Pensacola Bay is a bay located in the northwestern part of Florida, United States, known as the Florida Panhandle.

The bay, an inlet of the Gulf of Mexico, is located in Escambia County and Santa Rosa County, adjacent to the city of Pensacola, Florida, and is about 13 miles (21 km) long and 2.5 miles (4 km) wide. The Pensacola Bay estuarine system, which also includes Escambia Bay, Blackwater Bay, East Bay, Santa Rosa Sound, and the Escambia, Blackwater, Yellow, and East Bay rivers, is 144 square miles, and it is the fourth largest estuarine system in Florida.

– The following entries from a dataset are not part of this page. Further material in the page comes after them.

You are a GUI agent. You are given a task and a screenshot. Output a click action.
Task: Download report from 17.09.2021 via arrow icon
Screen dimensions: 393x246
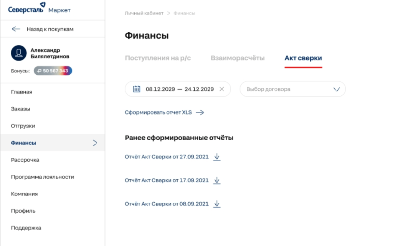point(217,180)
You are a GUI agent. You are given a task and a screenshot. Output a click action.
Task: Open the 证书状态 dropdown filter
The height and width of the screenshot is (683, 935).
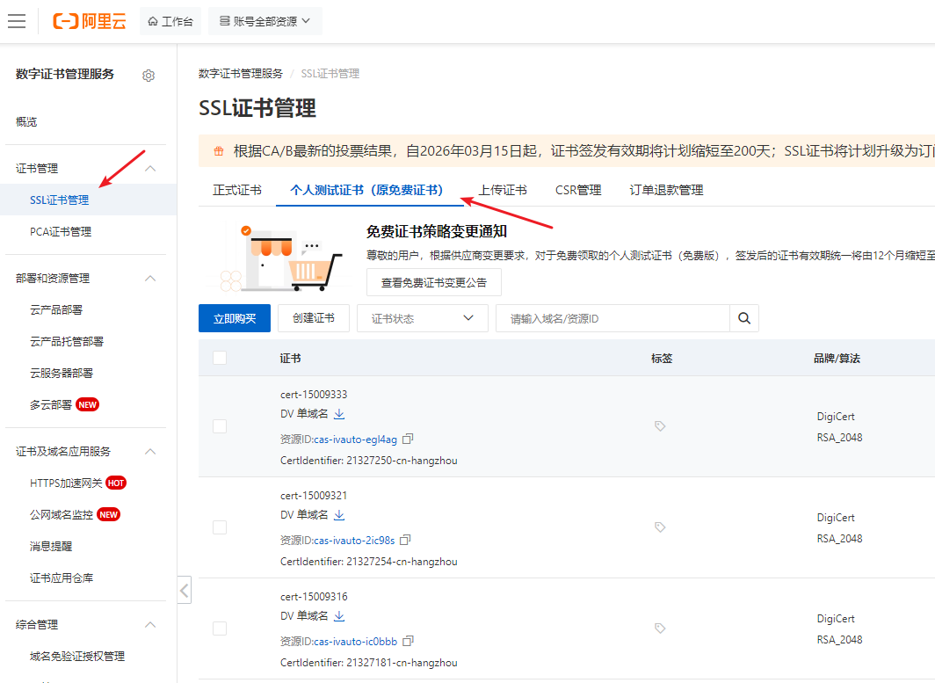click(x=422, y=318)
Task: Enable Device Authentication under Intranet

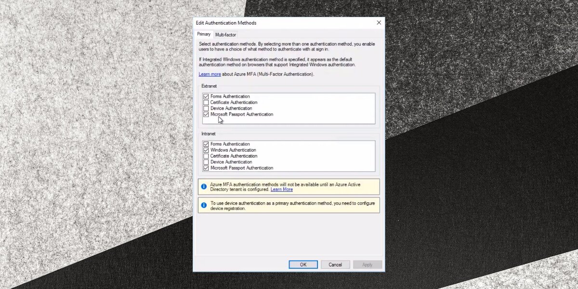Action: (206, 162)
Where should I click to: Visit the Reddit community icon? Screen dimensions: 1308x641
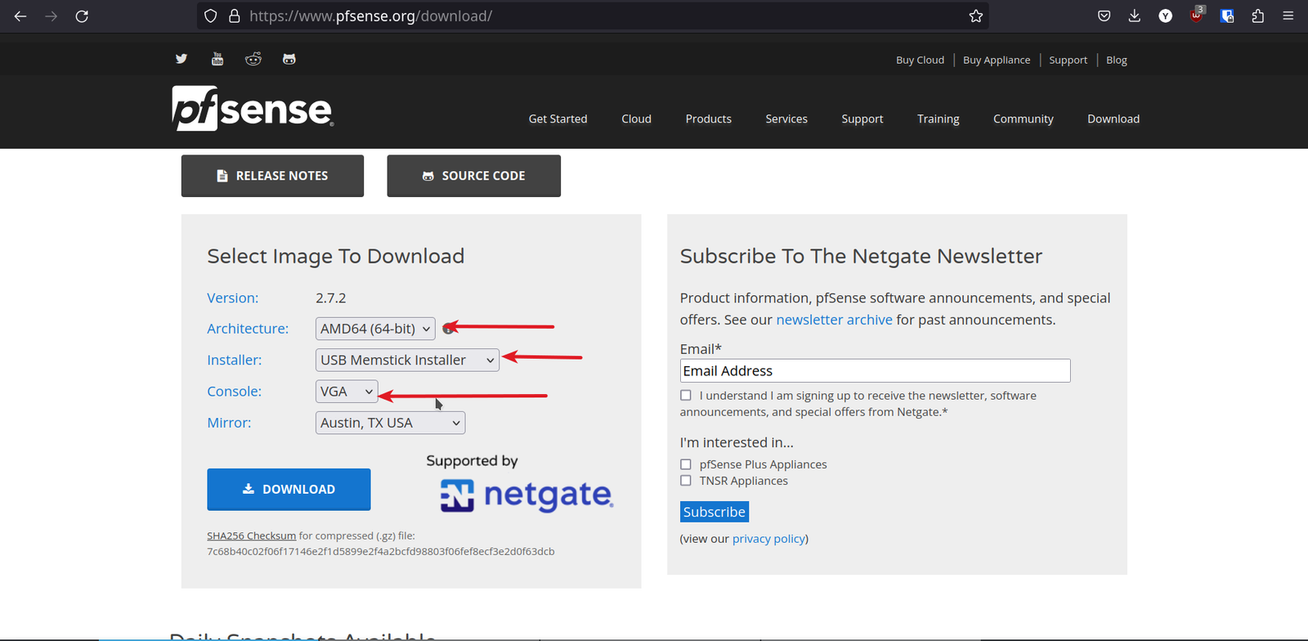pos(253,59)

Pensacola Bay is formed and protected by Fairpoint Peninsula and the barrier island of Santa Rosa. The Pensacola Bay Bridge crosses the bay, connecting Pensacola to Gulf Breeze on the western end of the peninsula. The Gulf Islands National Seashore includes Santa Rosa Island, and encloses part of the bay. The Gulf Intracoastal Waterway runs through a section of the bay. Pensacola Bay is bordered by Escambia Bay and East Bay to the north, and Santa Rosa Sound to the east. Pensacola Pass connects the Bay to the Gulf of Mexico.

== History ==
After the War of 1812, the federal government decided to fortify Pensacola and Pensacola Bay. It built the Navy Yard west of the city in Warrington, starting in 1828 (this was redeveloped in the 20th century as Naval Air Station Pensacola). It completed construction of Fort Pickens in 1834 at the western end of Santa Rosa Island; completed Fort McRee in 1839, and completed redesign and expansion of Fort Barrancas in 1844, to add to defenses.

==2010 Gulf oil spill==
Following the Deepwater Horizon oil spill (called the "Gulf oil spill"), the government and BP planned to close the entrance to Pensacola Pass with a floating barrier system in June 2010, to control tidal flow of oil entering from the Gulf of Mexico. The daily high tide was causing oil-contaminated water to enter Pensacola Bay. Such a barrier system is designed to allow boats to travel through Pensacola Pass during the outflowing tide, but to close during the rising tide.

The booming plan was never carried out. The Pass was only boomed for a day due to strong currents which broke the boom. No other plan was in place in areas of less current nor was there a plan to trap incoming oil. Oil product entered the pass.